Miravet 2025-1 DAC: 02 June 2025
A stand-alone transaction, where the Issuer will make payments on the Notes from payments of principal and revenue received under the FT Encina Bonds, which are unitranche Spanish law-governed bonds issued by FT Encina and backed by payments of principal and revenue received from a portfolio comprising mortgage participations and mortgage transfer certificates representing the economic rights under certain mortgage loan agreements secured by a mortgage predominantly over residential properties and granted to individuals and corporates located in Spain.
The Mortgage Loans in the Portfolio underlying the Mortgage Certificates were originated by CaixaBank SA, Bankia SA, Caixa d'Estalvis de Girona, Barclays Bank SAU, Banco de Valencia SA, Monte de Piedad y Caja de Ahorros de San Fernando de Guadalajara, Huelva, Jerez y Sevilla ("Caja Sol"), Caja de Ahorros y Monte de Piedad de Navarra ("Caja Navarra"), Caja General de Ahorros de Canarias ("Caja Canarias") and Caja de Ahorros Municipal de Burgos ("Caja Burgos").

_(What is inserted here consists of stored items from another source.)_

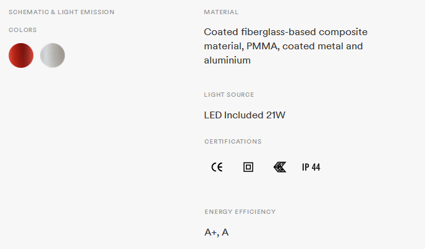Click the 'A+, A' energy rating

point(216,232)
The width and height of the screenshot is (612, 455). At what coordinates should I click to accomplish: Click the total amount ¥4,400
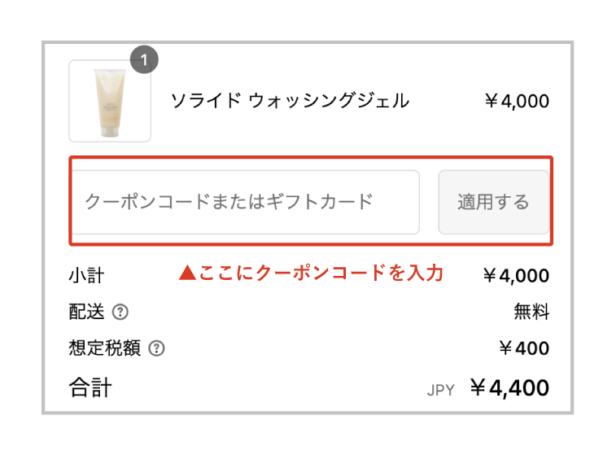pos(509,388)
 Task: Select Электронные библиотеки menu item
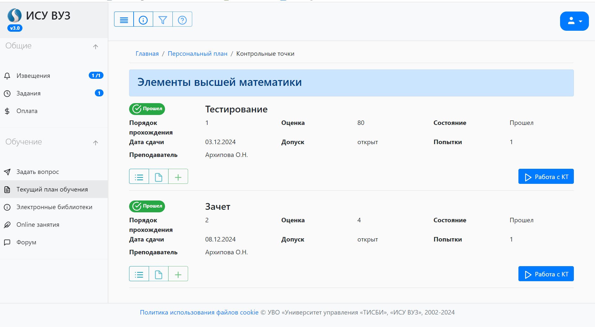point(54,207)
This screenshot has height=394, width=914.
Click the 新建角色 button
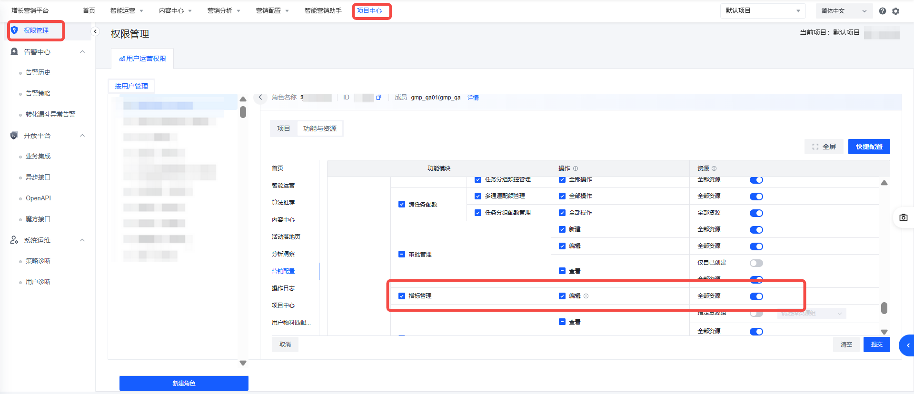(184, 383)
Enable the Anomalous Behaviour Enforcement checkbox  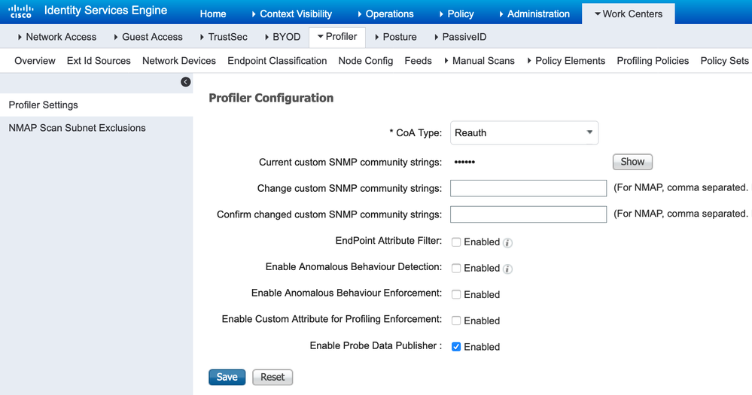(x=456, y=294)
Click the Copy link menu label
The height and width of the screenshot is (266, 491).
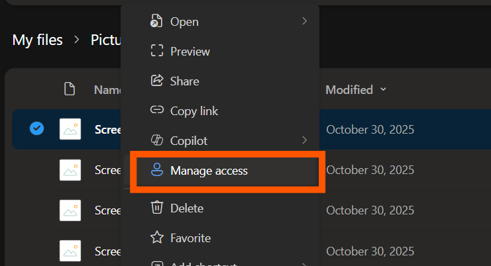194,111
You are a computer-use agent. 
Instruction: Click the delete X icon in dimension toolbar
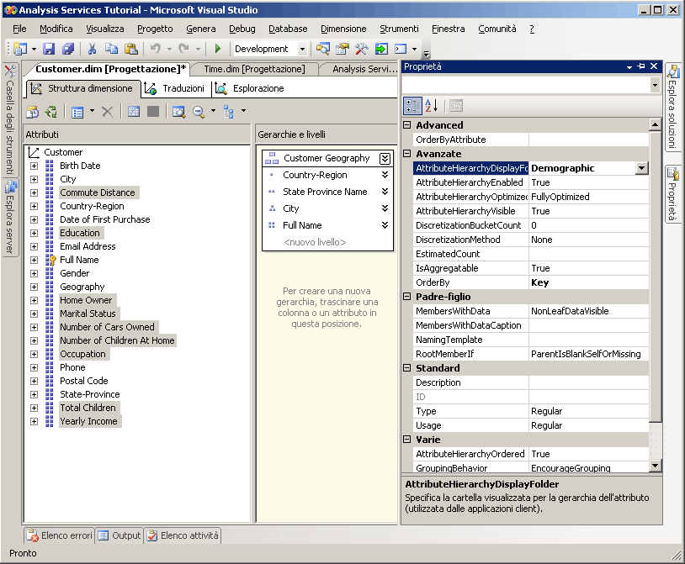pyautogui.click(x=107, y=111)
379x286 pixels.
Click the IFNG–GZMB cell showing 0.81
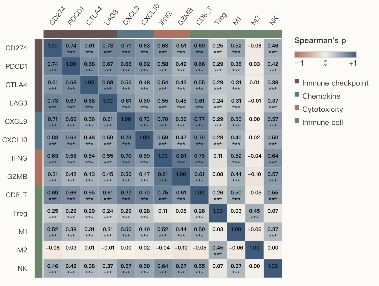pyautogui.click(x=181, y=158)
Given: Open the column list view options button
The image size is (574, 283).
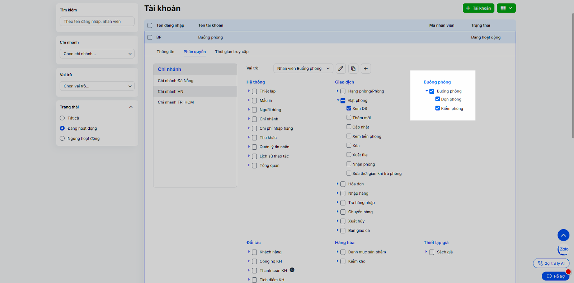Looking at the screenshot, I should coord(506,8).
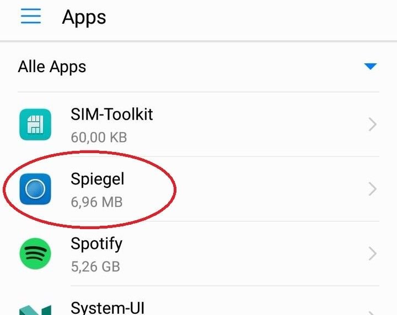Open SIM-Toolkit details via its chevron
Viewport: 397px width, 315px height.
pos(373,125)
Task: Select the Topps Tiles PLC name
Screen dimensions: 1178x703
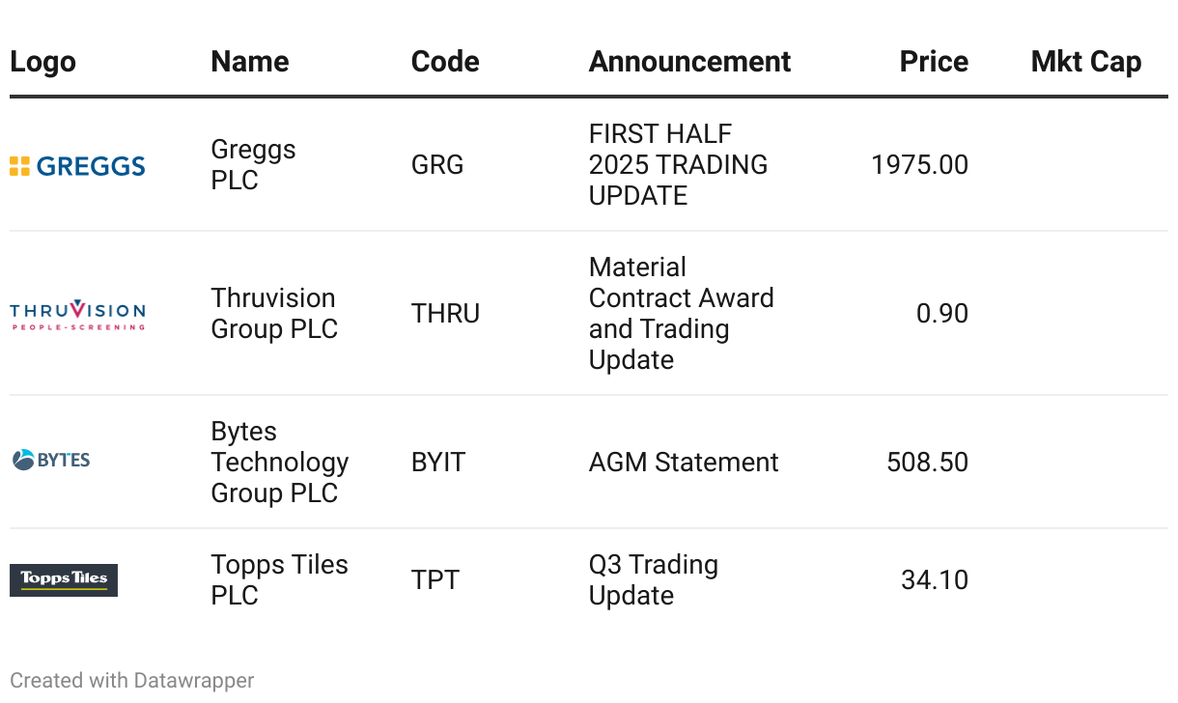Action: (x=279, y=580)
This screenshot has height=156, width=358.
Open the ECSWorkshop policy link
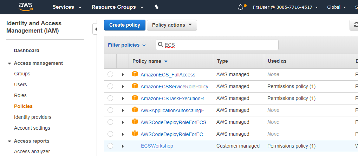tap(157, 146)
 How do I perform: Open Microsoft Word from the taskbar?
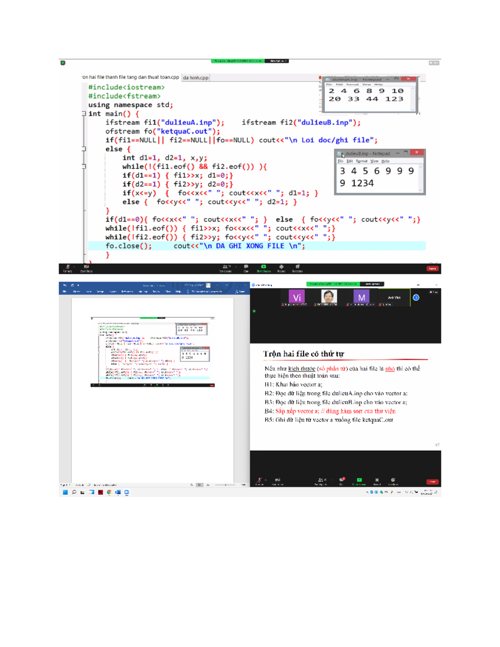pyautogui.click(x=119, y=492)
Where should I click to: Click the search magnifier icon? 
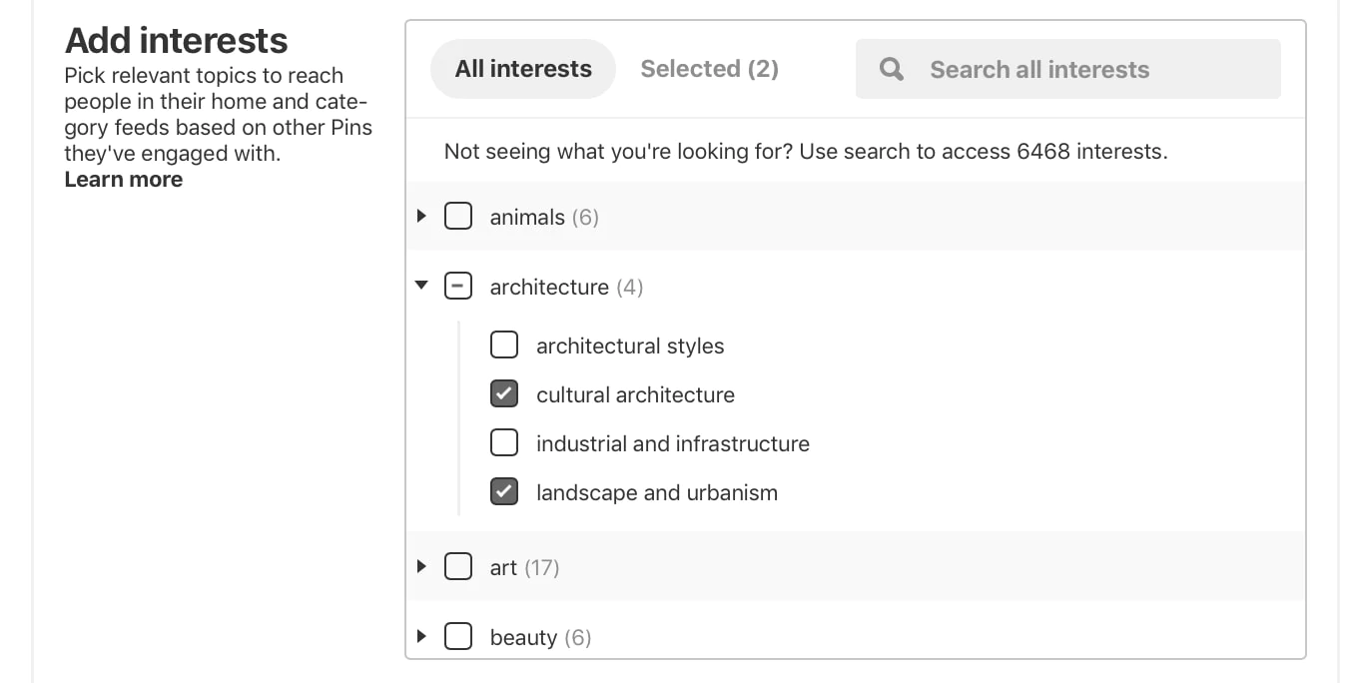click(891, 69)
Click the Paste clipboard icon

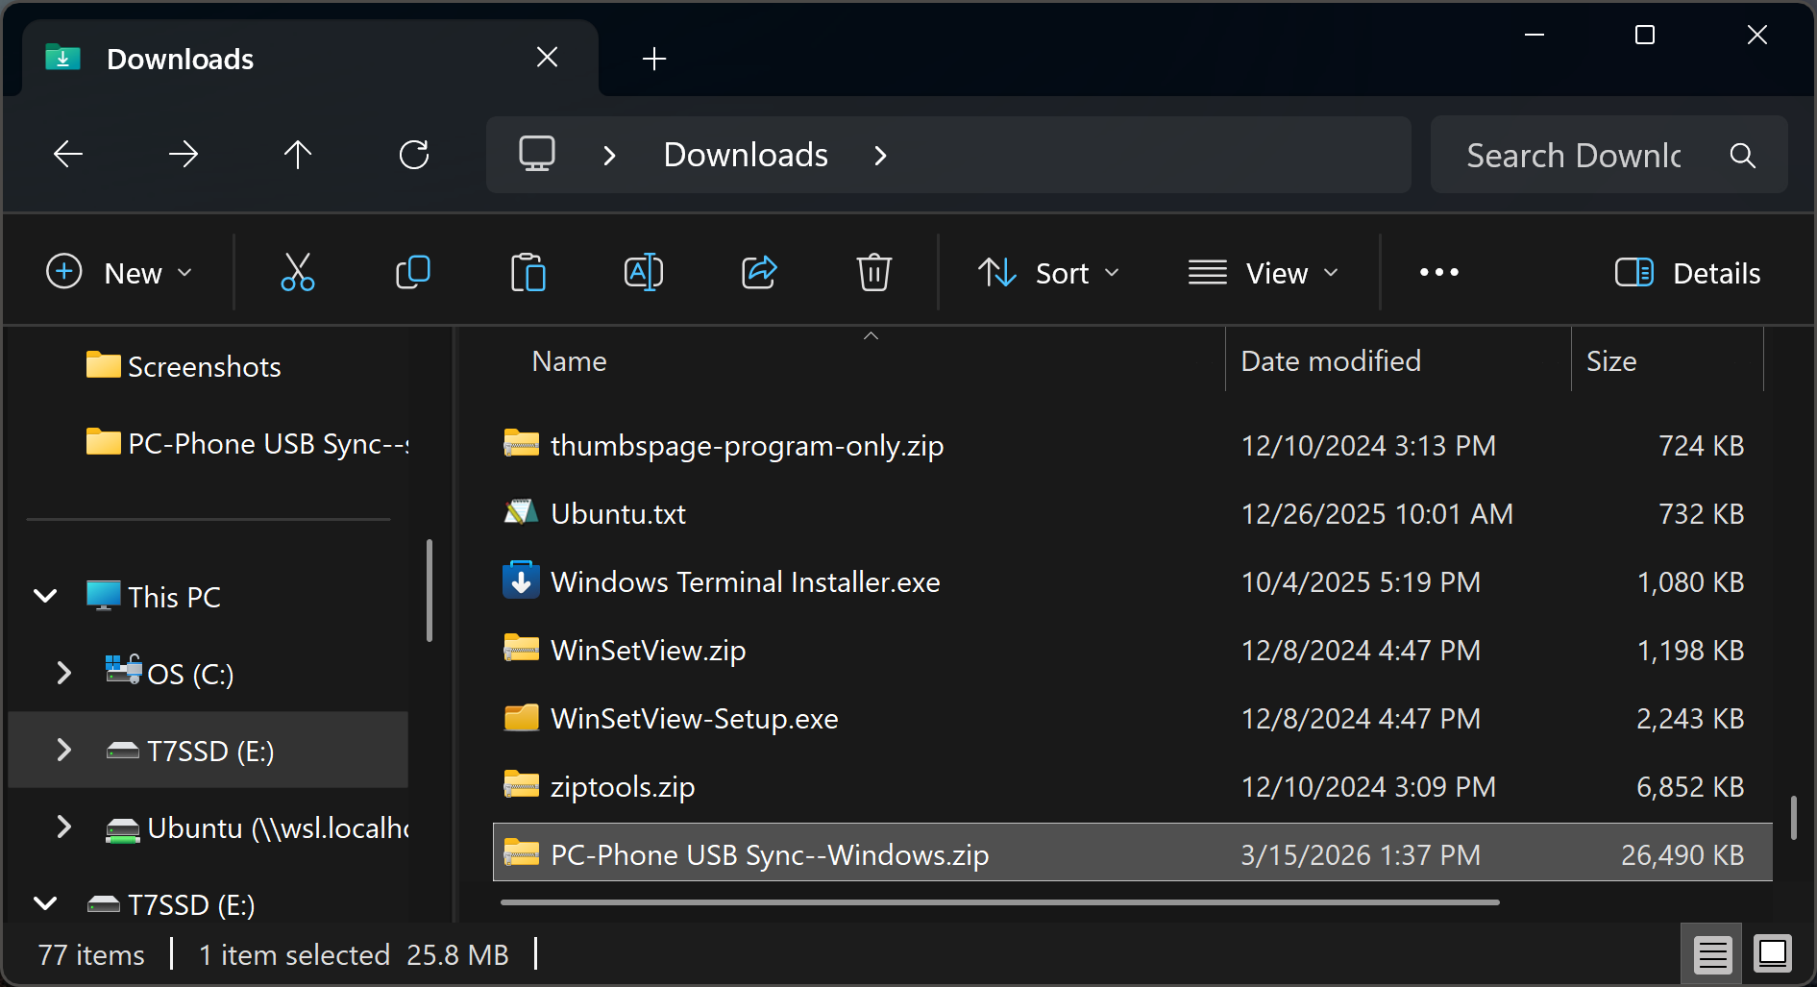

As at the Provisional Portfolio Cut-Off Date, the Provisional Portfolio comprised 4,793 Mortgage Certificates in respect of 4,793 Mortgage Loans, where the average loan balance is Eur66,006 and the largest is for Eur1.481mln. Repayment Method: Annuity – 91.51%, Temporary Interest Only – 6.98%, other – 1.51%. The WA current LTV is 48.66% (original LTV was 71.90%) and the WA seasoning is 13.70 years. Additional stats: MIA>3 – 14.66%; Ever Restructured – 50.02%; Ever In COVID-19 Holiday – 40.11%. Geographical Distribution: Andalucia – 21.90%, Valencia – 17.18% and Catalonia – 16.87%.
EU & UK Risk Retention: Morgan Stanley Principal Funding Inc (the Retention Holder) will retain, as originator, on an ongoing basis, a material net economic interest of not less than 5% in the securitisation. As at the Closing Date, the Risk Retention Requirements will be satisfied by the Retention Holder subscribing for and thereafter holding an economic interest in not less than 5% of the outstanding nominal value of each Class of Notes on the Closing Date sold or transferred to investors.
US Risk Retention: This securitisation transaction will be subject to the credit risk retention requirements of Section 15G of the Exchange Act, and is expected to be retained by Morgan Stanley Principal Funding Inc (the Retaining Sponsor) in the form of an "eligible vertical interest" of 5% of the aggregate principal balance of all ABS interests issued by the Issuer as of the Closing Date.